Teraeth’s attention whipped back to his mother. He knew that voice. That voice was a terrible sign. “Mother, no!” Teraeth let go of Janel’s hand and started running forward.

“Yeah, I guess so,” Doc said calmly, “but you have to admit, you made it easy.”

Thaena’s eyes blazed. The corner of her lip curled in a hateful sneer. She held out her hand and made a fist.

Doc dropped to the ground with horrible, awful finality.

Dead.

All Teraeth could think of as he ran forward was that Doc had known. His father had absolutely known. Known how Thaena would react, known what that cost would be.

This was why he’d sent everyone else away.

Teraeth made it to his father’s corpse just a second after the man fell. He stared up at his mother. “You didn’t have to do that!”

“But I did. He deceived me,” Thaena growled. She turned her head and glared at Janel, who had followed Teraeth down to the center. “Don’t you dare judge me. He’s doomed all of us. I’ve spent five hundred years chasing a phantom solution that was never going to work!”

“Bring him back,” Janel said. “You made your point. Now bring him back.”

“No,” Thaena growled. Tears were rolling down her cheeks, but Teraeth rather suspected that they were more a sign of rage than sadness. “I’ll throw his souls to the demons of Hell myself before I Return him or allow him to set one single foot in the Land of Peace. I’ll feed him to the hellhounds myself!”

Janel’s nostrils flared. “Khaemezra, he should have told you, but that’s not—”

“Do not question me,” Thaena growled. “Do not make me doubt my decision to spare you, demon!”

Janel closed her mouth and drew back.

“Mother—” Teraeth took a deep breath.

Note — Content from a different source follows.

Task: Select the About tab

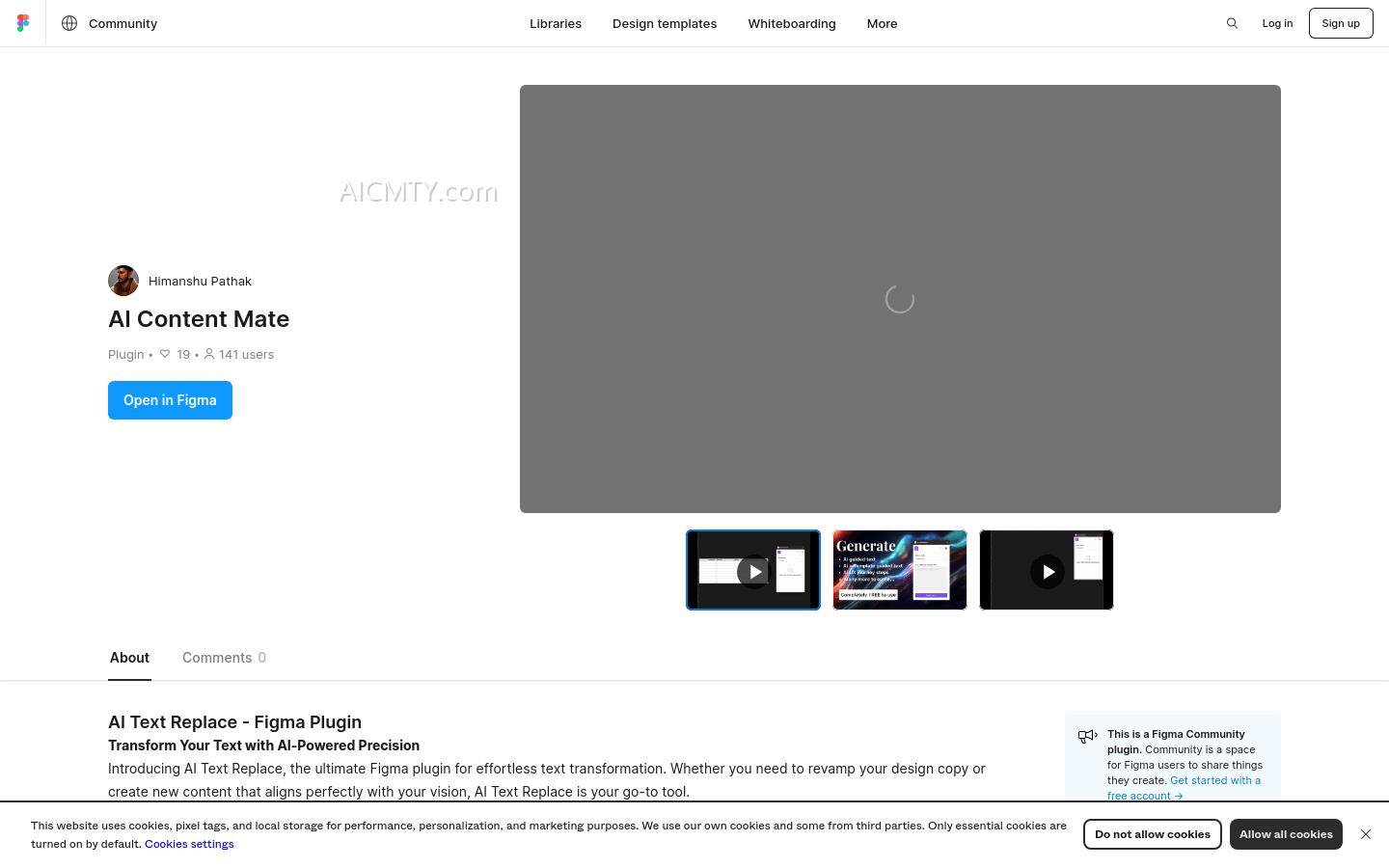Action: pos(129,658)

He couldn’t believe—

He couldn’t believe this was happening.

Teraeth honestly spent a second wondering if this was real, if this wasn’t an illusion spun by Chainbreaker. A nightmare. Anything but what was actually happening.

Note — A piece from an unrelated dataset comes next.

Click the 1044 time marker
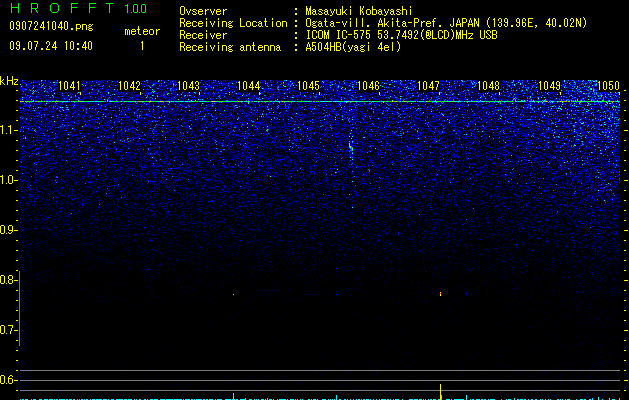 coord(248,85)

Thaena turned to the court. “Crown my son.”

Teraeth raised his head. “What?”

Thaena ignored him. “Terindel was king. He had a son. Terindel is dead, thus his son is heir. Crown his son king.

Megrea licked her lips nervously. “I don’t think it’s quite that simple—”

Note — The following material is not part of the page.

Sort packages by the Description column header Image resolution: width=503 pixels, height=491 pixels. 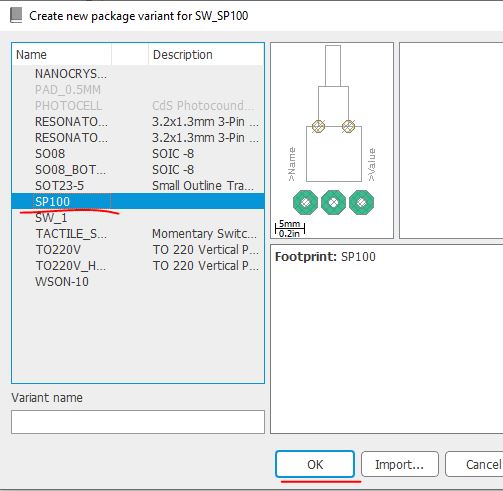[206, 55]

Thaena closed her fist again, and Megrea died.

The whole hall surged up. Thaena raised her arm, and a barrier of energy sprang up all around the hall, blocking everyone in the audience from the floor and those few still there. Teraeth. Janel. A few Founders.

Teraeth looked over to where he’d been sitting. Xivan had drawn Urthaenriel.

Thaena turned to Daynos. “How many more have to die before it becomes simple?”

The Founder stared at her in utter and total shock and then motioned to the other. “Fetch the crown.”

Teraeth stood. “Mother, no. This isn’t … I don’t want this!”

“I don’t care what you want,” Thaena growled. “You will do as you’re told.” She looked at him, and he felt her pull on the servitor link. She did not do so gently. He gasped and found himself on his knees.

Teraeth heard the sound of someone running in his direction. He looked up, saw it was Janel, and held out a hand. “No. Don’t.” His voice was the barest whisper, but she stopped. Her expression was full of horror.

He knew Daynos was talking, but he couldn’t hear the words. Maybe he didn’t want to hear the words. This was all a surreal nightmare.

His mother had just killed his father.

She wasn’t done.

Light bloomed to the side, the impossible signature of someone opening a gate. He didn’t look over to see who it was.

Teraeth flinched as Daynos put the crown on his head. The vané founder’s voice was shaking as he said, “—crown you king of the vané people. Long may you reign.”

No. No, no, no, no.

Teraeth felt his mother grab him by the arm and yank him to his feet. “Now you’ll earn your place.”

She teleported them both out of the room.